> **SET TASK A**
Select and copy each line of the records below that contains the word "Point".

> **EXCERPTED PASSAGE**
——

Since the show ended a week ago, I won't go into much detail about it, except to give you my personal experiences there.
For me the show started out slowly, with “Dealer Set Up Day” producing abysmal results. However, the three days of the “actual” show built each day, until by Saturday I had just a terrific day in sales in both the dealer and the collector categories.
I will say that the folks who run this show have done an incredible job of turning the show around. From a few short years ago when it looked like the show was headed toward irrelevancy, the show has sprung back to life in a big way. I personally know of several dealers who would simply skip this show in the past. They now either have tables or walk the floor looking to buy coins.
I even heard a rumor that there was a waiting list for this show. Hard to believe, but from the crowds and the dearth of open floor space this time around, it could well be true. I guess you could say this is the hardest working show in the coin show business!
Late Breaking News: The Greatest Coin Collection Ever to Sell, and What it Means to Us
I couldn't believe it. But it is absolutely true.
The Brent & Mack Pogue collection is going to be sold at auction over the next few years. This collection is unquestionably the finest group of US coins ever put together in the series they collect. I don't know the total value, but I would assume it is in the hundreds of millions of dollars. That's a lotta simoleons!
From a personal standpoint (after all, I am a collector at heart) it makes me a little sad to see such an extraordinary collection be broken up. However, from a big picture perspective I cannot deny the immense benefits to our beloved coin hobby.
Off the top of my head, some of these benefits will be:
The Downgrades Chain Reaction. That sounds like an episode of the Big Bang Theory TV show. I am referring to the downgrades that will be released onto the market by the successful bidders of these outstanding coins. So not only will the best-of-the-best be sold in the Pogue sales, but the castoffs will produce a multi-year influx of fresh coins. Fresh coins = good coin market.
The Education Effect. Just seeing these wonderful coins will be an education in themselves. I encourage everyone within the sound of my voice and all ships at sea to attend lot viewing as these coins go up for auction in the coming years.
The Outsider Publicity Effect. This is perhaps the best news of all. These sales will undoubtedly bring new people to this wonderful hobby of ours. It has happened every time such a major event has happened in the past. It will happen yet again.
We all should give a big thank you to the Pogue family for sharing their magnificent collection with the rest of the world.
Now On to the NEWP's
As in my previous newsletters – these coins are the items that I have gathered up over the last two or three weeks.
The plan is to upload all these coins to my website. In the meantime, readers of this newsletter will be the very first to eyeball these offerings.
The “Making the Grade” Featured Coin:
1652 Pine Tree Shilling. PCGS graded XF45.
Large planchet, no pellets. Salmon 2-C, Noe 2. 70.98 grains. To quote from Chris Salmon's fantastic book on Massachusetts silver: “Called the 'Straight Tree' variety, its details are some of the most beautiful of the Massachusetts silver coins.” No argument from me. Deeply toned, with the design elements lighter in color. Finding nice large planchet pine tree shillings for under $10,000 is becoming quite difficult. $8750.

——

> **SET TASK B**
Answer these questions from the coin newsletter above:
(i) What results did "Dealer Set Up Day" produce?
(ii) Whose collection is going to be sold at auction over the next few years?
(iii) What price is listed for the featured 1652 Pine Tree Shilling?

[Dataset rows]
——

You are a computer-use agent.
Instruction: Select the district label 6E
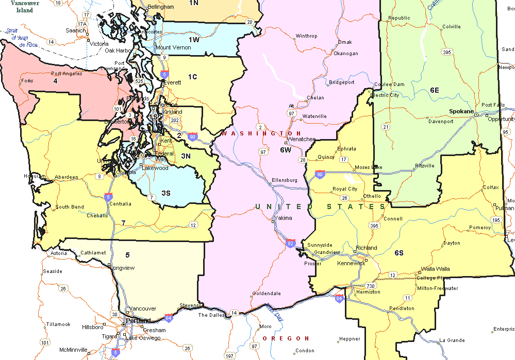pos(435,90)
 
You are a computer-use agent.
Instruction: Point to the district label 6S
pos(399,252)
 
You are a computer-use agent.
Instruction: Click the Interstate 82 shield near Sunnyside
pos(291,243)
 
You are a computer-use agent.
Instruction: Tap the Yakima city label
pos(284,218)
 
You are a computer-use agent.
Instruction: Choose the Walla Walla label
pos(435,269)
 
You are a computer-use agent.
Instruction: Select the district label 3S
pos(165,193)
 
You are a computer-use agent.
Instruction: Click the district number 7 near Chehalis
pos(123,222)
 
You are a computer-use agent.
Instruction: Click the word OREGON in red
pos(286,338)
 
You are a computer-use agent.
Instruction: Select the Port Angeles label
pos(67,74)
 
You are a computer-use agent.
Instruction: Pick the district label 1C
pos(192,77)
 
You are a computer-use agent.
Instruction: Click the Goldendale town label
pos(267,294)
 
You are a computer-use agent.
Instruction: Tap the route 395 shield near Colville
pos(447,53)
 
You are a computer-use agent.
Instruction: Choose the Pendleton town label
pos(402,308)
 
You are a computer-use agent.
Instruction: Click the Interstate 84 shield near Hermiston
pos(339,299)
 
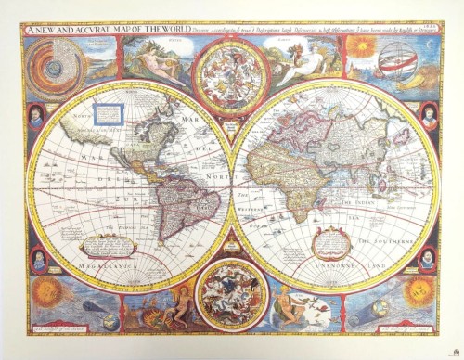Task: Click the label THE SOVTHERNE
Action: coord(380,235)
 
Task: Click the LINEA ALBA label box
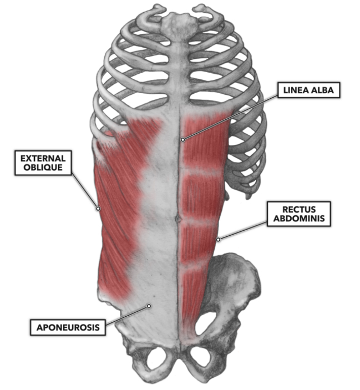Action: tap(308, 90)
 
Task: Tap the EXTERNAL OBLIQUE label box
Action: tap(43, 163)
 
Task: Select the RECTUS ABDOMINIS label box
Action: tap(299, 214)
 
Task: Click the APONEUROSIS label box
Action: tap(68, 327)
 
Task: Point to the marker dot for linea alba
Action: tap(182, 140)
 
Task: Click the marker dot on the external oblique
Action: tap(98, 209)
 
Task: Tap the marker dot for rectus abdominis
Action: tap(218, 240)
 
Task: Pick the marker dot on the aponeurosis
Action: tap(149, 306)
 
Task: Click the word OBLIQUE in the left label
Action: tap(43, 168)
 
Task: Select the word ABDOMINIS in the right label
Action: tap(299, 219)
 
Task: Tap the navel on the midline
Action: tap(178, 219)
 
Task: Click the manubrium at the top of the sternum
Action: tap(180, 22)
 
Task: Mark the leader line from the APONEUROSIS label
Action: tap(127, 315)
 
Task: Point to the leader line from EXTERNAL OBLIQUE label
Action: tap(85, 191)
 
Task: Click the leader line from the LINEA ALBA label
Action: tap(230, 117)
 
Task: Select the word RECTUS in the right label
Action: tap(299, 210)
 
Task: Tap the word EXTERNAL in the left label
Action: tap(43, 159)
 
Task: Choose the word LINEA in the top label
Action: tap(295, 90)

——

> **RIGHT ANSWER A**
Instruction: Point to the district label 6S
Task: Point to the marker dot for linea alba
Task: Point to the leader line from EXTERNAL OBLIQUE label

> **RIGHT ANSWER B**
(i) Abysmal results.
(ii) The Brent & Mack Pogue collection.
(iii) $8750.